**Your assignment**
Filter the entries that follow, copying every line in which the word "agent" appears.
Start of Data to use
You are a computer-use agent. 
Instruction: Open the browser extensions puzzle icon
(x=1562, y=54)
End of Data to use
Start of Data to use
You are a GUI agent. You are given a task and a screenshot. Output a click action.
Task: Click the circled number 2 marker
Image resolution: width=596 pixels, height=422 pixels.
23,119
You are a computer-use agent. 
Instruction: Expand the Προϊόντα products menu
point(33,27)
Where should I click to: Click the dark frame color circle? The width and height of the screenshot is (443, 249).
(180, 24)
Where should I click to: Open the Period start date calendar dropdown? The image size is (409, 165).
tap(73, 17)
End of Data to use
Start of Data to use
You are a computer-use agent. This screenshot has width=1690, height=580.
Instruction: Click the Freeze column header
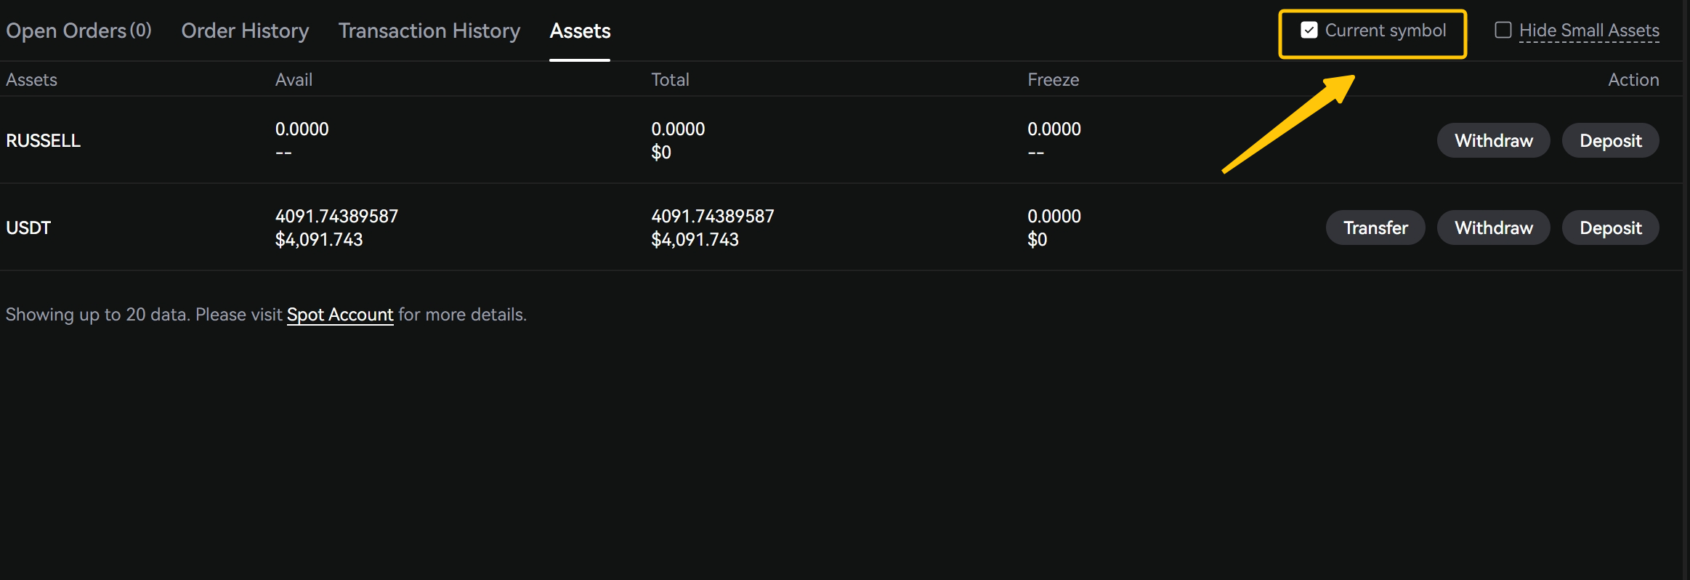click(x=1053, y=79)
End of Data to use
**Answer box**
You are a computer-use agent. 
You are a GUI agent. You are given a task and a screenshot. Output a click action.
You are a computer-use agent. 
You are a computer-use agent. This screenshot has width=1690, height=580.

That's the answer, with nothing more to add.